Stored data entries
·····

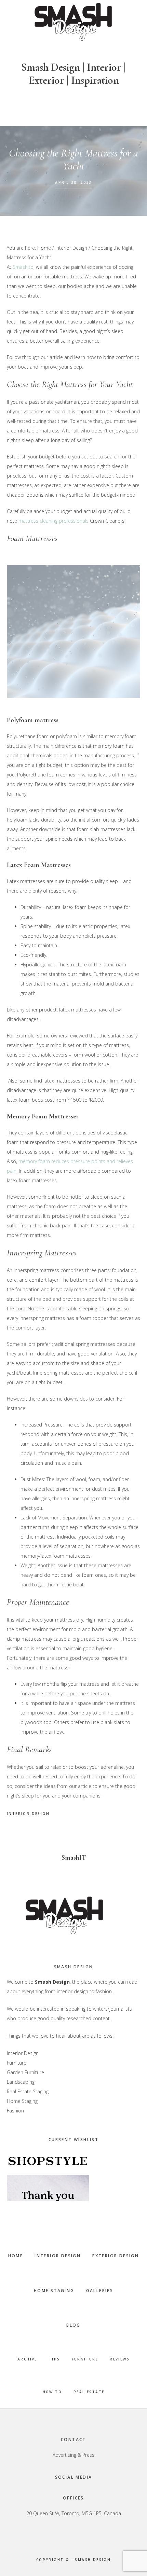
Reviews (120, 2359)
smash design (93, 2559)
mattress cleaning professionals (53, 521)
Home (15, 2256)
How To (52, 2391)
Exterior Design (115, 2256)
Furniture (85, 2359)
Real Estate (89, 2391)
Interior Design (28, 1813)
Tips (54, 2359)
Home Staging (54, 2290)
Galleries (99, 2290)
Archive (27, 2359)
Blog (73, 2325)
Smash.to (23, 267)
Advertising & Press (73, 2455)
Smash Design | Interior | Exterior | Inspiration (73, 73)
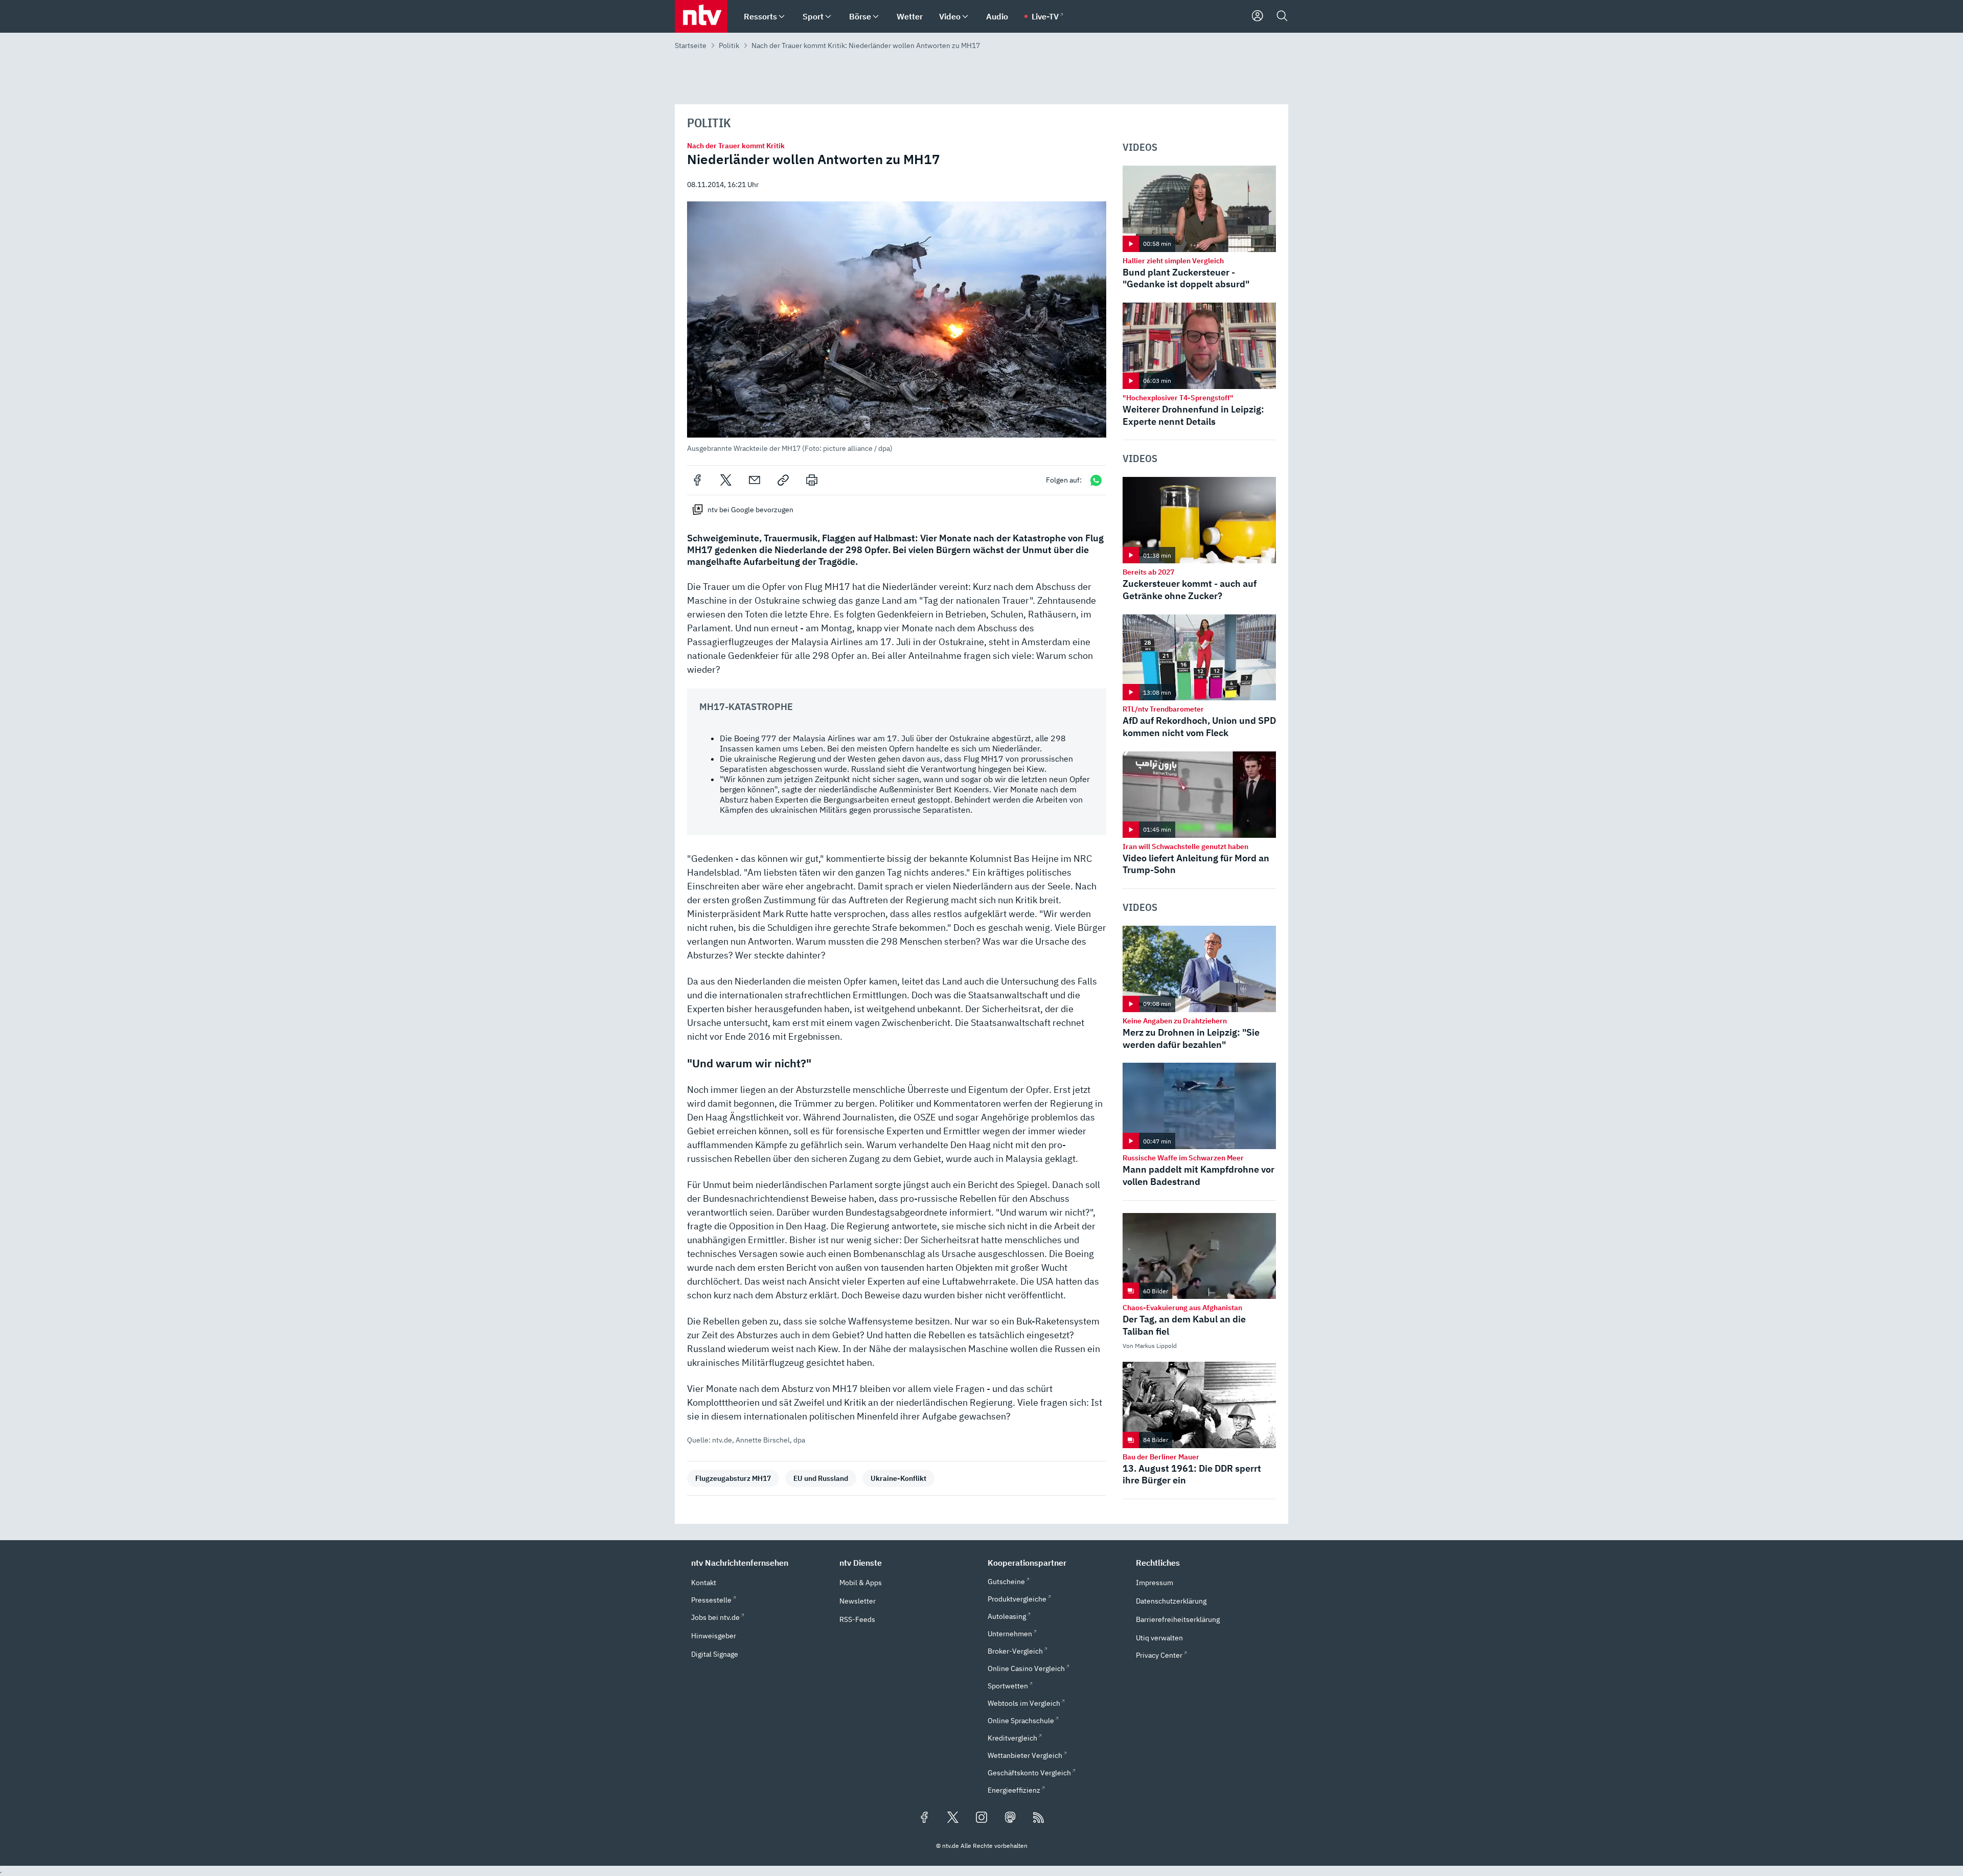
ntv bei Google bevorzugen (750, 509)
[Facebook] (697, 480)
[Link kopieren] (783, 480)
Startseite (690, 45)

·····

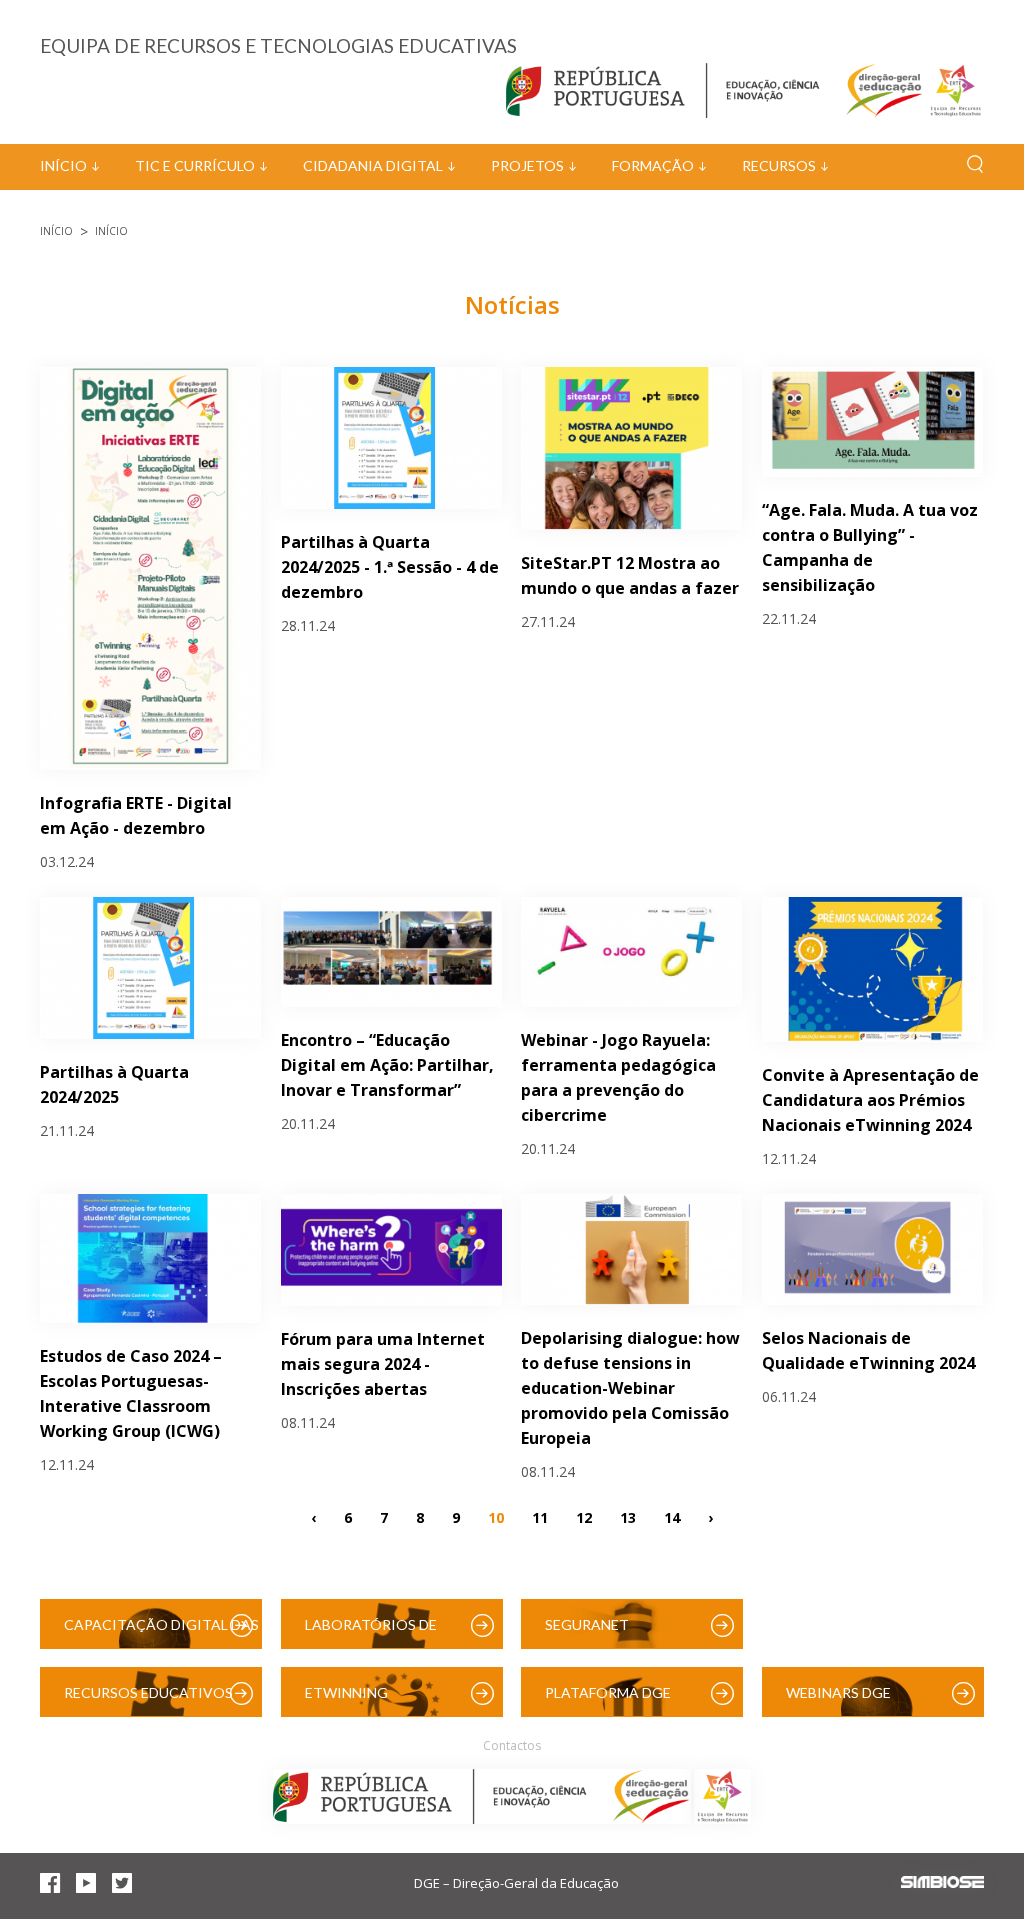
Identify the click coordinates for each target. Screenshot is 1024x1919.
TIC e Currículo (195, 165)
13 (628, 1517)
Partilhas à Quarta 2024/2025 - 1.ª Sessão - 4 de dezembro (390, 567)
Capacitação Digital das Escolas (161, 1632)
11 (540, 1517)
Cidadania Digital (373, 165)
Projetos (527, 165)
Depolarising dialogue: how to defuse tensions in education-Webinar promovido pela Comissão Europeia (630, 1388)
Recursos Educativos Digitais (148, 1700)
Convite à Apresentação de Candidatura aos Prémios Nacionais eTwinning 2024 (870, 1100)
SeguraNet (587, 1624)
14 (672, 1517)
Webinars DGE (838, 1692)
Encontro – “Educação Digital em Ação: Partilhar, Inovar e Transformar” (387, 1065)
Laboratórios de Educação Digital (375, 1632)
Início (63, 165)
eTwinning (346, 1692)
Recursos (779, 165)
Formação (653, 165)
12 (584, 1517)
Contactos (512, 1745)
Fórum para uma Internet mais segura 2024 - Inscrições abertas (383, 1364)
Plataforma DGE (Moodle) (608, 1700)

·····

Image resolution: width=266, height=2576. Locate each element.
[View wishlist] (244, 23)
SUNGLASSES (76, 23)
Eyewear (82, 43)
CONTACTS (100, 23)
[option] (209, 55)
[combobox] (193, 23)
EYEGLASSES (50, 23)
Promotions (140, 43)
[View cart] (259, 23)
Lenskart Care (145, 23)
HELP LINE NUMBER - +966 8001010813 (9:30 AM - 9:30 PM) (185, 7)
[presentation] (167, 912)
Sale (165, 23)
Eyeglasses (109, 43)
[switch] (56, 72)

·····

What you are asked to do: A clean copy is needed of the lines above from the one with "Interior Design (28, 1813)" up to and including the one with "Startseite (690, 45)". Please set it down exactly, with no pictures.

Written response:
Interior Design (28, 1813)
Tips (54, 2359)
Home Staging (54, 2290)
Galleries (99, 2290)
Archive (27, 2359)
Blog (73, 2325)
Smash.to (23, 267)
Advertising & Press (73, 2455)
Smash Design | Interior | Exterior | Inspiration (73, 73)
ntv bei Google bevorzugen (750, 509)
[Facebook] (697, 480)
[Link kopieren] (783, 480)
Startseite (690, 45)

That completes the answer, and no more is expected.